++++ RECORD EXCERPTS
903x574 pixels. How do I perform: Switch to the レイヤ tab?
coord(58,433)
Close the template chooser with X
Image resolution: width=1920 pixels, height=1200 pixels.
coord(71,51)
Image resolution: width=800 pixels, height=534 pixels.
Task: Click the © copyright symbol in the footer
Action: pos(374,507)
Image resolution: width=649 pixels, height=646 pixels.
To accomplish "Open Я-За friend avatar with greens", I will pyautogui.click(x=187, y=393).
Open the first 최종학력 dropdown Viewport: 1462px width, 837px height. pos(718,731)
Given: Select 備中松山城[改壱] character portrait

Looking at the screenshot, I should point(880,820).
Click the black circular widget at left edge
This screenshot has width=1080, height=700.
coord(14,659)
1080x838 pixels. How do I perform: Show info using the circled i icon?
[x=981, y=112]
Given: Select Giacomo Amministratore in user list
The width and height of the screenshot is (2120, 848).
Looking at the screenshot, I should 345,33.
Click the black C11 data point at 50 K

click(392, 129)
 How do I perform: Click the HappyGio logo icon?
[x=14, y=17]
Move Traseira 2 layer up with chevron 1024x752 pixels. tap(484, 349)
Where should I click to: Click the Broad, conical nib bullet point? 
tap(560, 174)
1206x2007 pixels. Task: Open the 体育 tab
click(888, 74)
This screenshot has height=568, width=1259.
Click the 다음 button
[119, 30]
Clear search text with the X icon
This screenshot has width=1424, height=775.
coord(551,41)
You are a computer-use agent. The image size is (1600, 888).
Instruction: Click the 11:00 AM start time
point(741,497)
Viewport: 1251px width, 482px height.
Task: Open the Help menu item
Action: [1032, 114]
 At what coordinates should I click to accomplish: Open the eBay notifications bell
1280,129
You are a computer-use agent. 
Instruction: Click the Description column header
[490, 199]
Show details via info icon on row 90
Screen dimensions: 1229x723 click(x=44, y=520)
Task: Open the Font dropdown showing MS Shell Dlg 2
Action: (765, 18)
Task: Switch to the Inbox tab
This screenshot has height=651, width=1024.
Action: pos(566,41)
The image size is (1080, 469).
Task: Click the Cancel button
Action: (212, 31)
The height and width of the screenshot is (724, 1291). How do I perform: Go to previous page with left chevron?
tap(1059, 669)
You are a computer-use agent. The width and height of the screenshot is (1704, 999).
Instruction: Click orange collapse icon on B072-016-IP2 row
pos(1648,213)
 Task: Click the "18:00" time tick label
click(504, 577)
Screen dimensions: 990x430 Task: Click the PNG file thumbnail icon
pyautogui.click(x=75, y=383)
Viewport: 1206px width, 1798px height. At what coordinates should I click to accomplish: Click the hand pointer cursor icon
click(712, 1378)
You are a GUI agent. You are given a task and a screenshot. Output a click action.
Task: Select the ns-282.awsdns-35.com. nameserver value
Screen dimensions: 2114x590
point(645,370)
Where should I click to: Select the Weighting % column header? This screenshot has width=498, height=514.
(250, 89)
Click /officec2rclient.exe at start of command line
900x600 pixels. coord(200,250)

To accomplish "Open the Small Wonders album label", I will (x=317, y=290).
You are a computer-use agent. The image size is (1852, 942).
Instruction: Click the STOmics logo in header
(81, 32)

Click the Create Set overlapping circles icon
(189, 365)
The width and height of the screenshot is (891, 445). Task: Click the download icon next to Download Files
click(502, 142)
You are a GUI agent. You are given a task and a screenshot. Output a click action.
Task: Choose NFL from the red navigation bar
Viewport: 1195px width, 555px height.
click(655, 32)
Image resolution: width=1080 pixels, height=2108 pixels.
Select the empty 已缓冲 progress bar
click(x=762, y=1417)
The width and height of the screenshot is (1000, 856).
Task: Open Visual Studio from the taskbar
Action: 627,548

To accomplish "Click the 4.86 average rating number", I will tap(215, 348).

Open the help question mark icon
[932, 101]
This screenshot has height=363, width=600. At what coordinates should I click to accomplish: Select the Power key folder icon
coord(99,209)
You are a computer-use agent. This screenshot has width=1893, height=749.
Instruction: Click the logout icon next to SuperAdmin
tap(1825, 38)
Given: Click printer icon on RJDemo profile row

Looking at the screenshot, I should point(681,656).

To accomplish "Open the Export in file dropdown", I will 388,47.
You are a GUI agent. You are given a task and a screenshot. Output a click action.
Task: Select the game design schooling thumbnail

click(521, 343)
++++++++
ACTION ITEM:
Among the lines above, which hold the word "computer"? Report each one.

SOLUTION TO THIS TASK:
You are a computer-use agent. The image size is (1600, 888).
You are a computer-use agent. 
You are a computer-use agent. The width and height of the screenshot is (1704, 999).
You are a computer-use agent. The image size is (1852, 942).
You are a computer-use agent. This screenshot has width=1893, height=749.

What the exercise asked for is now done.